Voter Action On the Job
The court sends the case back to the state, thwarting SOS McPherson, July 18, 2006. California Diebold Suit Remanded Back to State Court
As a first-step to victory in a California voters' lawsuit against Secretary of State Bruce McPherson to block the State's use of Diebold touch-screen electronic voting systems – which have a well-documented history of security, reliability, and verifiability problems – the United States District Court in Oakland today entered an order remanding the voter plaintiffs' lawsuit to the California Superior Court in San Francisco, where it was originally filed on March 21, 2006. The Court's decision in Holder v. McPherson, et al. rejected an effort by California Attorney Bill Lockyer, Secretary of State McPherson's attorney, to transfer the case from state to federal court.
http://www.voteraction.org/States/California/CA_legal.html This decision protects the state's right to protect their elections Had the Secretary of State and Attorney General succeeded, the courts of their own state would have been stripped of their power to decide whether California's constitution and election laws prohibit use of Diebold touch-screen electronic voting machines, which are vulnerable to hacking, losing and switching votes, and are difficult if not impossible to audit," said Lowell Finley, co-counsel for the California voter plaintiffs, co-director of Voter Action, and election law expert.

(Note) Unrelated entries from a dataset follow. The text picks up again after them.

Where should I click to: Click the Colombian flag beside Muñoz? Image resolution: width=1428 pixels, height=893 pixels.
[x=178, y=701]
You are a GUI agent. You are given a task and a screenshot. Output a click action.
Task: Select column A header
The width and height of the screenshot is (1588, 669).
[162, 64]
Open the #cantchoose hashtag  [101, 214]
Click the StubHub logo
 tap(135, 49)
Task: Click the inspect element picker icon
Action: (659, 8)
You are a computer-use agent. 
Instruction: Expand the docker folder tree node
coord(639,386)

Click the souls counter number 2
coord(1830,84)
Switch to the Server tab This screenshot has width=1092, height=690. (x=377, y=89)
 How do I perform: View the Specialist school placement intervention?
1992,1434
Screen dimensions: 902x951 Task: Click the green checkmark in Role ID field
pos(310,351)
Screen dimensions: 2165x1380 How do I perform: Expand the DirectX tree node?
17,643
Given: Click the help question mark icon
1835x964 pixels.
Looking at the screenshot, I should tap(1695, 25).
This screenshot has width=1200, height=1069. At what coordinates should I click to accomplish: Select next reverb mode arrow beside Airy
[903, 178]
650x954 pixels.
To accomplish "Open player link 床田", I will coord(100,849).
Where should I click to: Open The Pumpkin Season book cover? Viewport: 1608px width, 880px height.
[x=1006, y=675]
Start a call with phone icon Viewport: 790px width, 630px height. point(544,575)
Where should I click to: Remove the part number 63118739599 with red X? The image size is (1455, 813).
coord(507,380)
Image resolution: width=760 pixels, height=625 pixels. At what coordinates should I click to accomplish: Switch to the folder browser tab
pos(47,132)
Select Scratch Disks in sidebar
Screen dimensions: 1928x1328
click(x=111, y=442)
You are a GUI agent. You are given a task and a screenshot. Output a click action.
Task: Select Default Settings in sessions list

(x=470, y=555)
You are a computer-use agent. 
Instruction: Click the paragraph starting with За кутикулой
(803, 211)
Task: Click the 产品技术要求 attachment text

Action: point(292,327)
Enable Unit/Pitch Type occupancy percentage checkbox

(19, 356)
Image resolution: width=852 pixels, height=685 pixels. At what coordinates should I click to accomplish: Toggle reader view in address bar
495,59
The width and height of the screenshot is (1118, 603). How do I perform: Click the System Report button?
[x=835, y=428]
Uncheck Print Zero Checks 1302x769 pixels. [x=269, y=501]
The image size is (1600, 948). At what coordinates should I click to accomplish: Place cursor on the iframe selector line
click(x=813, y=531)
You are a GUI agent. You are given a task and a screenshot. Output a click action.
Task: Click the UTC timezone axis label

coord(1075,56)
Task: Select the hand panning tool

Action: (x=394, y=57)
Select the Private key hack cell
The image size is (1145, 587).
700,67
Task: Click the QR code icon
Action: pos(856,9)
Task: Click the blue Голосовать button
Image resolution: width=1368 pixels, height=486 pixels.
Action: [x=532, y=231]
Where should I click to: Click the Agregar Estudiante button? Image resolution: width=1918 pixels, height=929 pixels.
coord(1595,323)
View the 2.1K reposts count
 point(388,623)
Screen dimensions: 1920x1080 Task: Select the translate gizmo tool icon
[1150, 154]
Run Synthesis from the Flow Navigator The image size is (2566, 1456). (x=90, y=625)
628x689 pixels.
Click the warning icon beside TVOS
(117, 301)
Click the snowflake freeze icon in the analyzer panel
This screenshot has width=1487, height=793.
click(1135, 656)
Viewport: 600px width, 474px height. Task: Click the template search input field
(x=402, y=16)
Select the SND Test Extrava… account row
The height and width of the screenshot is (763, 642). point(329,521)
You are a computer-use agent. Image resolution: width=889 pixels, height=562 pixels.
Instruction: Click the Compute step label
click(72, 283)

"The only thing they gained was months of delay, leaving voters and county elections officials uncertain about what voting equipment they will be using in the November elections".
"The California voter plaintiffs have a powerful and well-documented challenge to the Secretary of State's illegal certification of the Diebold touch-screens.The Secretary of State is asleep at the switch, and only the court can prevent a train wreck in the November election," said Lowell Finley.